Why is this important?

Several other modern revision control systems support this. But is it worth supporting in a Vesta context?

The commonly cited use-case is making an entire separate project, usually something like a library, into a sub-directory in a project making use of it then continuing to merge updates from the other project into the files in the sub-directory. That's sort of pointless in Vesta, because you could just have the build system do that. In fact, we wouldn't want to put all the sources used by a single project in one package, since they include the entire tool-chain.
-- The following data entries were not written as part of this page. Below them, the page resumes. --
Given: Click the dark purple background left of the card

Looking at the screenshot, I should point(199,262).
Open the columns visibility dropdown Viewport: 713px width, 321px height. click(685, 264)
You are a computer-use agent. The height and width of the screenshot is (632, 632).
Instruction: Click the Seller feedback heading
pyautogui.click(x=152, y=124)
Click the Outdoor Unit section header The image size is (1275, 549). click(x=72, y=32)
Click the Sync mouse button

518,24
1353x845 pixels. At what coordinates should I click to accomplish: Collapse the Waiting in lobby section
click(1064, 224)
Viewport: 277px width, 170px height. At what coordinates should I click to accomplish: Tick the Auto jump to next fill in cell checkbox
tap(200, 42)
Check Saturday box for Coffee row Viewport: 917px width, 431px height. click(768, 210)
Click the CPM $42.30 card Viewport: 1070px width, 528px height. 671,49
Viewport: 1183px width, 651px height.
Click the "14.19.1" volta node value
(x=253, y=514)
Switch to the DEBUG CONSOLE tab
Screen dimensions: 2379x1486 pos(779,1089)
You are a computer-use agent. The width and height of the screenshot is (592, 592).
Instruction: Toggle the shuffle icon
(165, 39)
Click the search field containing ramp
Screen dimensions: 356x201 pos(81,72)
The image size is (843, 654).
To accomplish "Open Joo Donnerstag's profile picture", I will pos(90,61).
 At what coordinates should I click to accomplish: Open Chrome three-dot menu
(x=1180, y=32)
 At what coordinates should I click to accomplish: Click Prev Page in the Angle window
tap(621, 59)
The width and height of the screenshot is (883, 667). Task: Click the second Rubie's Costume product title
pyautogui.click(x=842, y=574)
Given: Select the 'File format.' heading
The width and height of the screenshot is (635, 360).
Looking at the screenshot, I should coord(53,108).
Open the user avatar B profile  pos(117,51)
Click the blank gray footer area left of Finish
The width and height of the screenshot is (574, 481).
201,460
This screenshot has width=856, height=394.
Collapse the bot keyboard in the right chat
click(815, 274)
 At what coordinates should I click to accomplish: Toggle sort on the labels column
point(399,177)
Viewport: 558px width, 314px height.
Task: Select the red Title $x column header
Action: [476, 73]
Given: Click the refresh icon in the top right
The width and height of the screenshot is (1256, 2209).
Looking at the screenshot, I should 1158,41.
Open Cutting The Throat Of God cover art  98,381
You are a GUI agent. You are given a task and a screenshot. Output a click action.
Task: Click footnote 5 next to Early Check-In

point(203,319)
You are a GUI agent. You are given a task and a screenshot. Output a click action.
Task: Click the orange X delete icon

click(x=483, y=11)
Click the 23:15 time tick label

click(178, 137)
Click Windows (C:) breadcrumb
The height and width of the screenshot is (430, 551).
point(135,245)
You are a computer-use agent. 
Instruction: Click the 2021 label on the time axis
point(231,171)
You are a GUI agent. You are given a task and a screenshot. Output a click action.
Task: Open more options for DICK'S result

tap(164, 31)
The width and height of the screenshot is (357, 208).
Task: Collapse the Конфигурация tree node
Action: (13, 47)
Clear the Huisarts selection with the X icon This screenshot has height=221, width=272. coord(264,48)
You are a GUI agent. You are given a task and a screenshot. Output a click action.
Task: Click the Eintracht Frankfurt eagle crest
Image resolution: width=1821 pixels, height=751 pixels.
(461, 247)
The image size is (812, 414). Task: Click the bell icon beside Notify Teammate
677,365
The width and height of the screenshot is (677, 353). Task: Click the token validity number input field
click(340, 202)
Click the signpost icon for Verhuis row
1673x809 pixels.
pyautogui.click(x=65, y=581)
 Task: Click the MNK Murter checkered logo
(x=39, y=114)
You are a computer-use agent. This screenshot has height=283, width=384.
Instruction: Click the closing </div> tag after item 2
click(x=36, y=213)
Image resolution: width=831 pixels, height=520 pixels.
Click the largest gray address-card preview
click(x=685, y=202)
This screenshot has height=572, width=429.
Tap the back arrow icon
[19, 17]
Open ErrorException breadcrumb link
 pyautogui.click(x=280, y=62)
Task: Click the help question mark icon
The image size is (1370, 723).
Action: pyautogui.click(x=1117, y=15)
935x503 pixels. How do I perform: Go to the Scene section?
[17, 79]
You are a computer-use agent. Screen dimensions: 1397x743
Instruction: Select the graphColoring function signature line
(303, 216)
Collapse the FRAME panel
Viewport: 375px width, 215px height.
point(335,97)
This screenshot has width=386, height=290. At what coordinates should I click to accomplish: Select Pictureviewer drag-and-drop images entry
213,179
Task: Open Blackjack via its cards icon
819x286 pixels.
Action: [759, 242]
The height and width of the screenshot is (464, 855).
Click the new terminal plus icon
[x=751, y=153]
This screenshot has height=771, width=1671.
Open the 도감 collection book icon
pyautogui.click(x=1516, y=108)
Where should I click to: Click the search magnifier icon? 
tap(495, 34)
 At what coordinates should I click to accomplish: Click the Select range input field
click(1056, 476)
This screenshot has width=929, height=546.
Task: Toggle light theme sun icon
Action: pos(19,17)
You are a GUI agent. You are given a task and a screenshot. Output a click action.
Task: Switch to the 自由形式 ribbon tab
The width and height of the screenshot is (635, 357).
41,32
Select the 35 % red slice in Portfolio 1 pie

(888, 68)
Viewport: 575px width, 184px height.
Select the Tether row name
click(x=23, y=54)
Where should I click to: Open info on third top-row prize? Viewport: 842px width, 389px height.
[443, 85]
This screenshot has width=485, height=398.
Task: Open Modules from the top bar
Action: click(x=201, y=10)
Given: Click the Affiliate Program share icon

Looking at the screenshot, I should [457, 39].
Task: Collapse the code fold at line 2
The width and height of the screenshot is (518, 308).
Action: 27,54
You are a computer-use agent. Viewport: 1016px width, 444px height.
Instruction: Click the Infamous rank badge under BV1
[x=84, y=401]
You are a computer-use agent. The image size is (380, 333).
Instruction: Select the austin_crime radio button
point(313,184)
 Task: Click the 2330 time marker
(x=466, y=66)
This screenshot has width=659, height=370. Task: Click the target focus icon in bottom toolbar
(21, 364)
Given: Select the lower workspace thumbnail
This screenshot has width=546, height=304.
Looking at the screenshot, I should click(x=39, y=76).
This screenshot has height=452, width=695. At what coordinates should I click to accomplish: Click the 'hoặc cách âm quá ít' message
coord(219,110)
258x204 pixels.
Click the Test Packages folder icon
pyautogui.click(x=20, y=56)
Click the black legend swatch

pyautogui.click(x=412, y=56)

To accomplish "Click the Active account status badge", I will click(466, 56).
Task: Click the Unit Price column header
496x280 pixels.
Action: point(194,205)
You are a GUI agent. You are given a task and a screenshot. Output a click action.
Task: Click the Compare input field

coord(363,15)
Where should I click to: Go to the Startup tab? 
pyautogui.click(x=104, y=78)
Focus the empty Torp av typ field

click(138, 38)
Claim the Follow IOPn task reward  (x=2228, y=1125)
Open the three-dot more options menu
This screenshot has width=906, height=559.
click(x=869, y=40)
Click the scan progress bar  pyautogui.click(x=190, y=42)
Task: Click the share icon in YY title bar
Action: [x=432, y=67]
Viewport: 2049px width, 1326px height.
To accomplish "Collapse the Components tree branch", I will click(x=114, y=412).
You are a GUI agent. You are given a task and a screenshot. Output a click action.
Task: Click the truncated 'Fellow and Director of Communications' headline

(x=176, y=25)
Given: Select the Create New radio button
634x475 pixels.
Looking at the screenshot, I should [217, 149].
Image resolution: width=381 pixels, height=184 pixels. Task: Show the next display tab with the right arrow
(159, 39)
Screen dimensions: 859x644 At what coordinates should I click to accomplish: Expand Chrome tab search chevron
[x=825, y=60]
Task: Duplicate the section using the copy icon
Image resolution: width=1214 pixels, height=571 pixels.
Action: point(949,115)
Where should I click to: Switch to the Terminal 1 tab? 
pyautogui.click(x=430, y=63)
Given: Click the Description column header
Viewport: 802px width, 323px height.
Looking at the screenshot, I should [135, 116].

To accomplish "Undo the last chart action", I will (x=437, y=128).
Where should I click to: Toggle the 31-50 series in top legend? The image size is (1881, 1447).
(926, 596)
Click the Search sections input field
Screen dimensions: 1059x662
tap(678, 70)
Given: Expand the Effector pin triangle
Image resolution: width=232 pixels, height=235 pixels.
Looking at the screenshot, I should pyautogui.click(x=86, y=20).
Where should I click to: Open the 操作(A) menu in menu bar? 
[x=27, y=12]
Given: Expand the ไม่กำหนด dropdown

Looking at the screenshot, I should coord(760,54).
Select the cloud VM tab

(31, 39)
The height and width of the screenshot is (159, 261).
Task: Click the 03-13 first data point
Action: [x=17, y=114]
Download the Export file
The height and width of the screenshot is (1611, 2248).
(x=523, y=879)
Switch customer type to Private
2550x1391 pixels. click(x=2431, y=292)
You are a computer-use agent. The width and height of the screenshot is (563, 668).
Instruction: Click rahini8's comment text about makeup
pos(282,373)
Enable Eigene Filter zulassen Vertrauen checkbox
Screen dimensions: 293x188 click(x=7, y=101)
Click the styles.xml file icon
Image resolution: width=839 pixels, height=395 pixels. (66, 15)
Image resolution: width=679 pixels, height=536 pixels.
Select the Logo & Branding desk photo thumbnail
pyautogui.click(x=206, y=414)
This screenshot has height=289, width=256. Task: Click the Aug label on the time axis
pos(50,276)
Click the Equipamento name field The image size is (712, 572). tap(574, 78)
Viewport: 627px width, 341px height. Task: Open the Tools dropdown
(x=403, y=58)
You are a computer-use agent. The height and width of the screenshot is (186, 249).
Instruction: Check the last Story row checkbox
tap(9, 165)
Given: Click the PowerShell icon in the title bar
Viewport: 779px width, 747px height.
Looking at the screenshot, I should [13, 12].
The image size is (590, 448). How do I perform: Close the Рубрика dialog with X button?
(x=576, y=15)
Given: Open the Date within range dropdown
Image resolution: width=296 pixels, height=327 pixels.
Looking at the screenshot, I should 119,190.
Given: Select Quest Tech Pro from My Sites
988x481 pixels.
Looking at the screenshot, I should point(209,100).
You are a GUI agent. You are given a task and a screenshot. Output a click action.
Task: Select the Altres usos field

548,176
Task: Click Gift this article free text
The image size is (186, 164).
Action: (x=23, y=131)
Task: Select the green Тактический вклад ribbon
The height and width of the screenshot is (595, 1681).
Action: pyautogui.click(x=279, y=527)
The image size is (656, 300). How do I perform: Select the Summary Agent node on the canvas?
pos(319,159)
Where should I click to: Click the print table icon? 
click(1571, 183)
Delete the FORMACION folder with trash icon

However the more I think about it the more I see other potential use cases that make more sense in a Vesta context, particularly as Vesta gains improved merge capability. Currently the division of sources into separate packages in Vesta is shaped by the lack of sophisticated merge capabilities and the locking semantics used to name new versions with sequential integers. Once Vesta has more advanced merging capabilities, it might be very attractive to pull together multiple separately versioned packages into a single Vesta package. That makes this sort of merge-across-package-fusion capability potentially much more important.

Support in Other Systems

monotone (see also ToolComparison/Monotone) can do this with the restriction that one project must become a sub-directory of the other. (In other words, you can't simply throw all their files together in one directory.) A later change could rename the other project's files into other locations, but the operation that combines two projects must place one in a sub-directory of the other. This seems like a reasonable restriction.